Reproduce the listing below line for line with no changes, leaving out the pictures.

────────

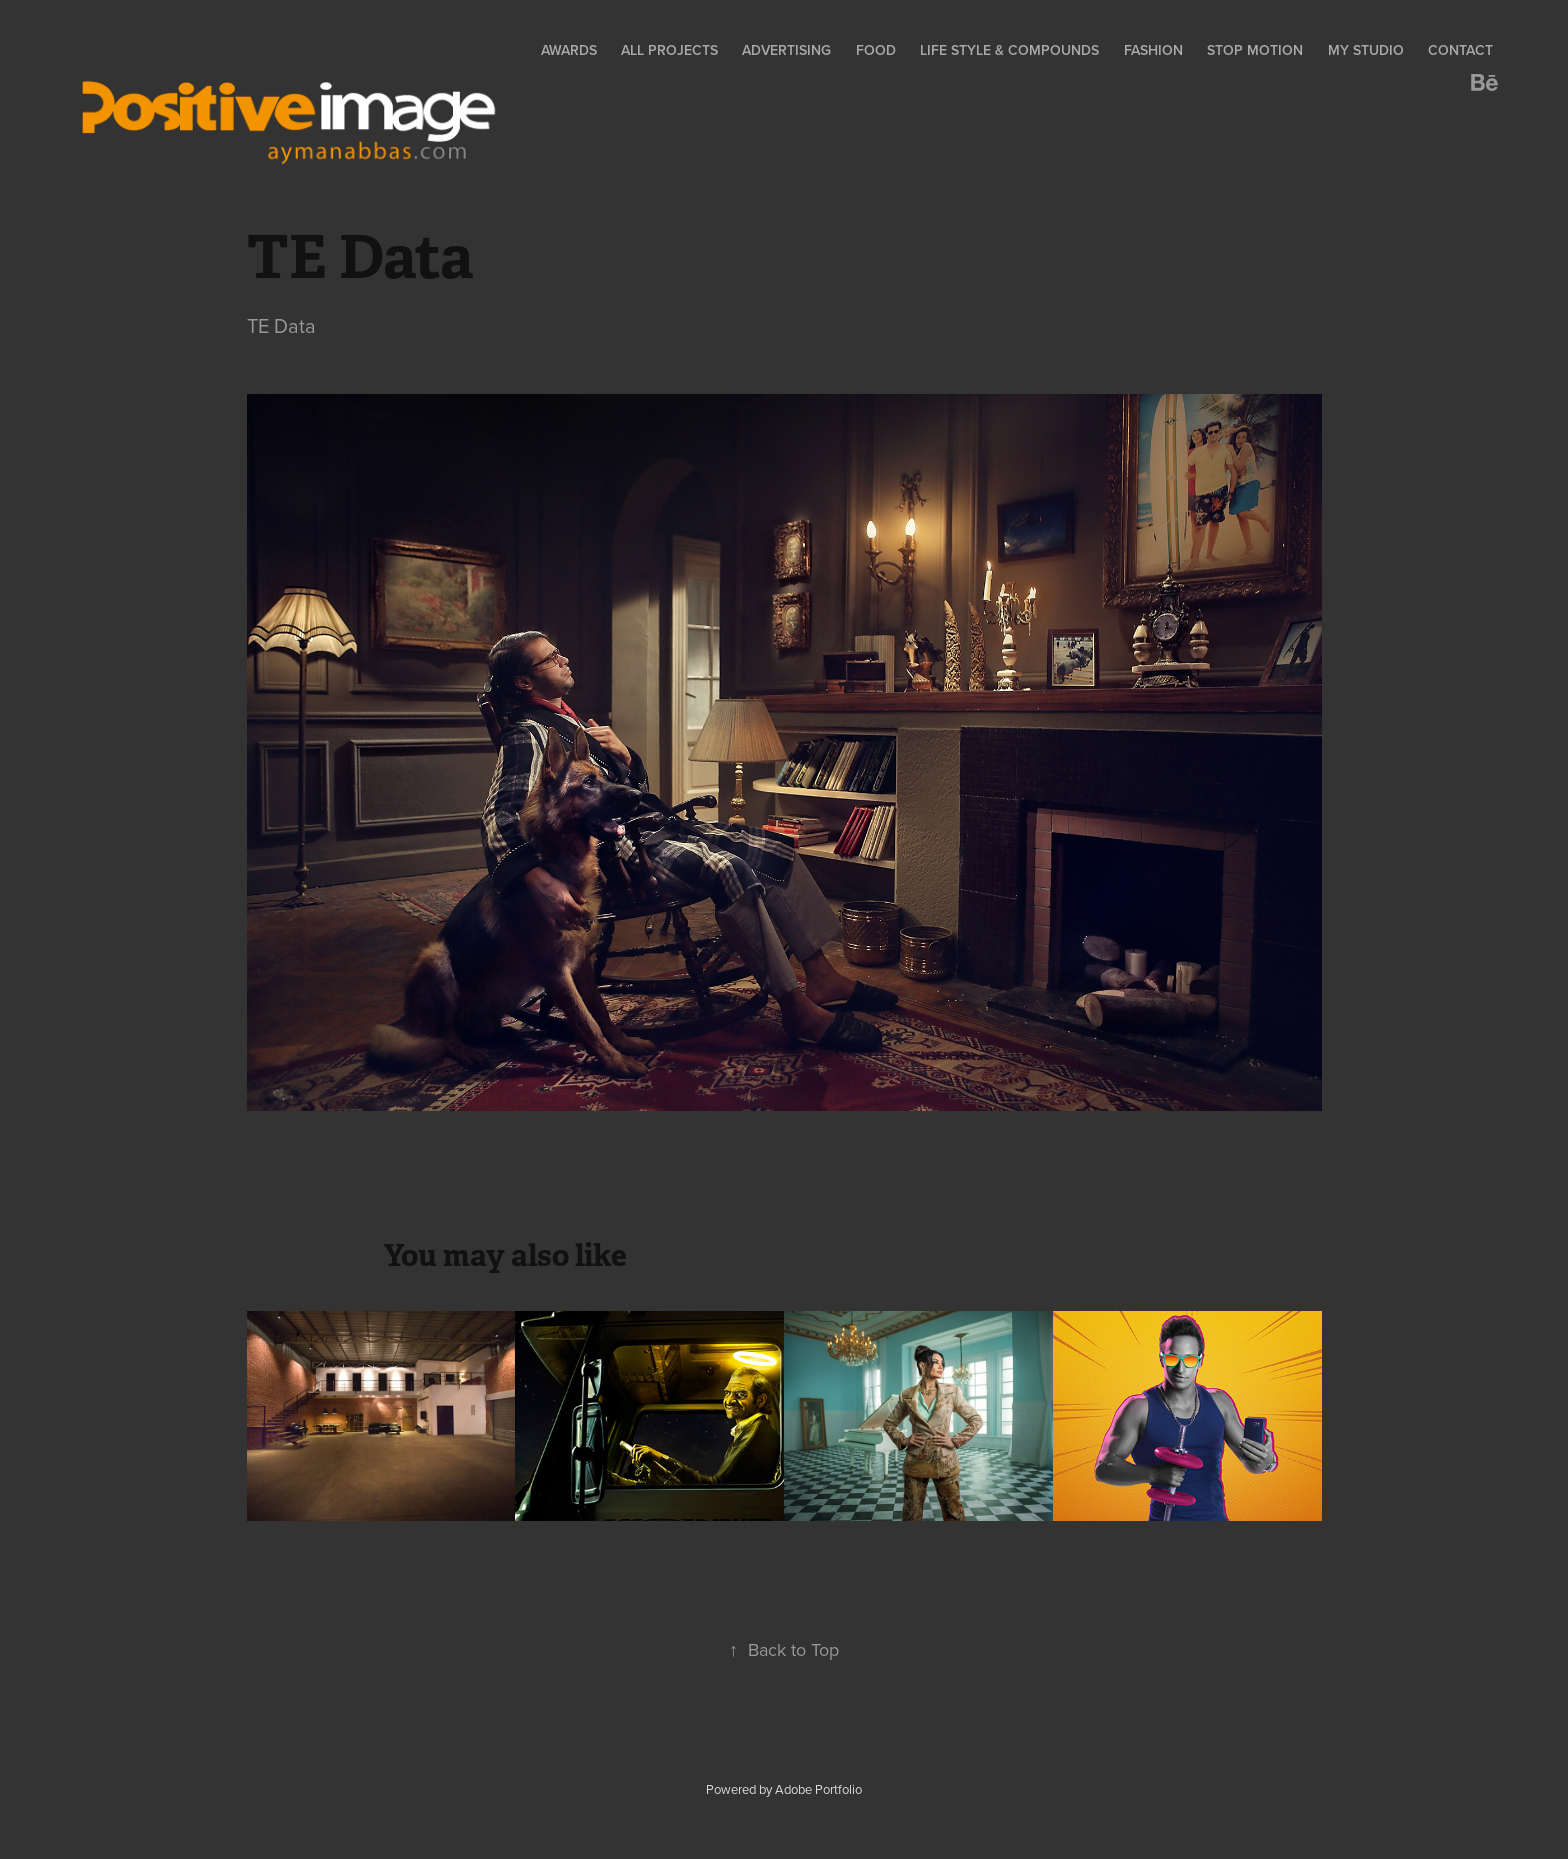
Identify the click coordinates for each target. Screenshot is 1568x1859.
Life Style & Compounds (1009, 50)
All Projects (669, 50)
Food (876, 50)
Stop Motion (1255, 50)
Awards (569, 50)
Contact (1460, 50)
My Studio (1366, 50)
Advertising (786, 50)
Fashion (1153, 50)
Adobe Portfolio (818, 1789)
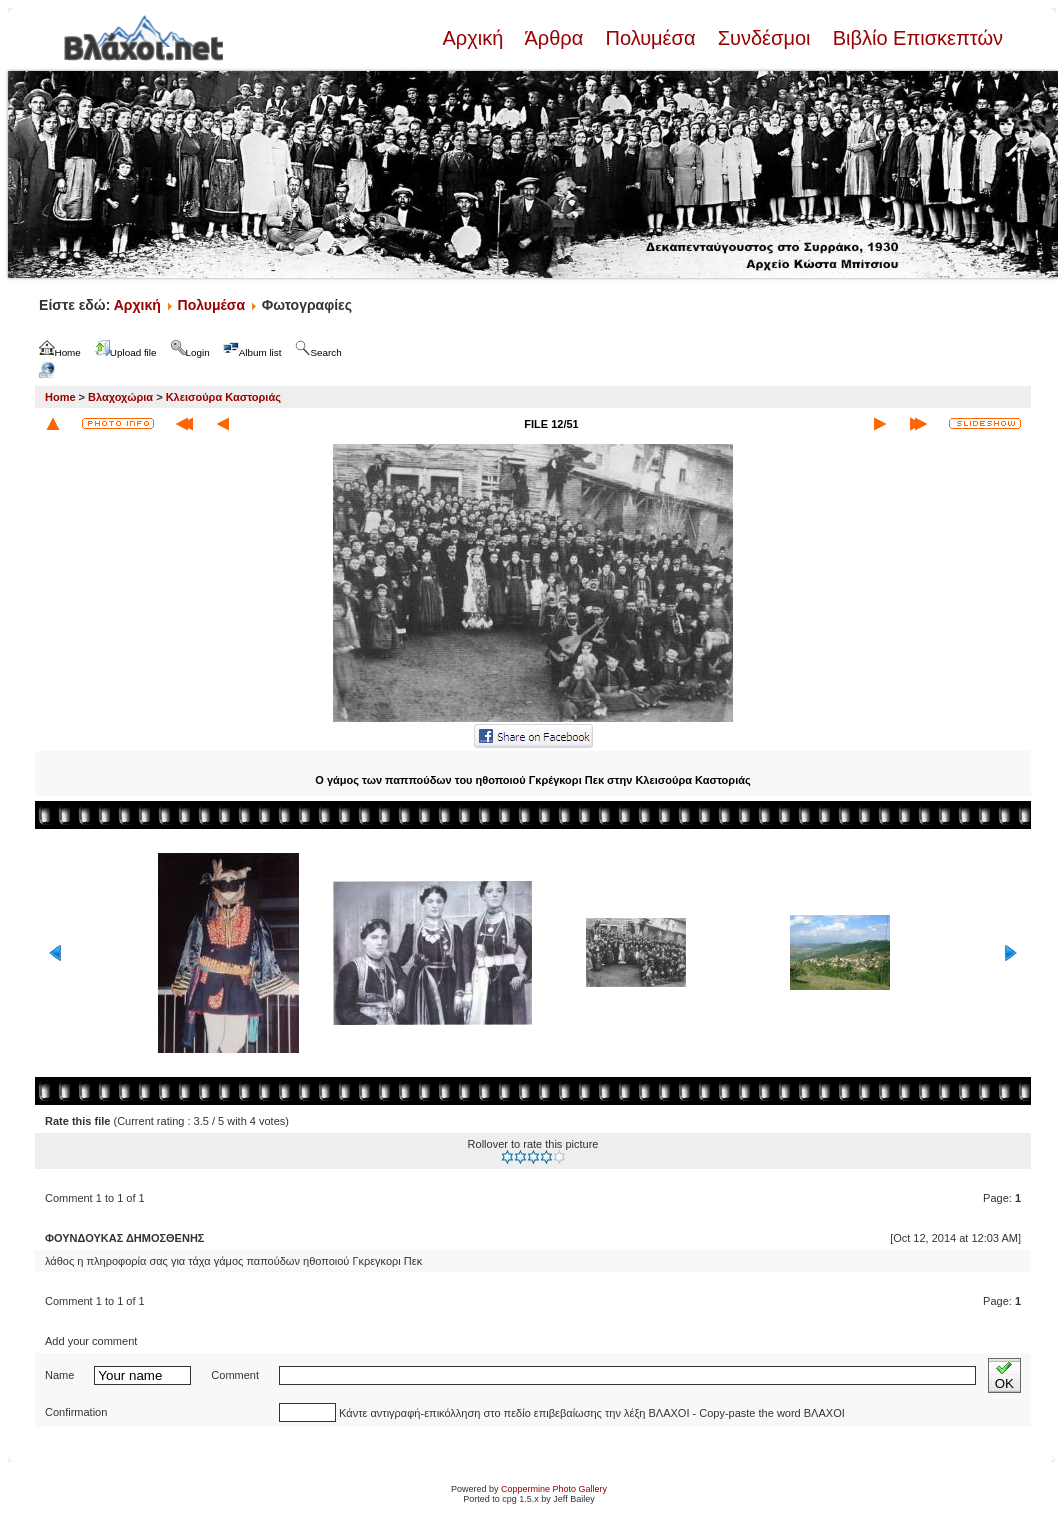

────────

> Response to this task
Identify the click coordinates for each target. Screenshot is 1568x1859.
Life Style & Compounds (1009, 50)
All Projects (669, 50)
Food (876, 50)
Stop Motion (1255, 50)
Awards (569, 50)
Contact (1460, 50)
My Studio (1366, 50)
Advertising (786, 50)
Fashion (1153, 50)
Adobe Portfolio (818, 1789)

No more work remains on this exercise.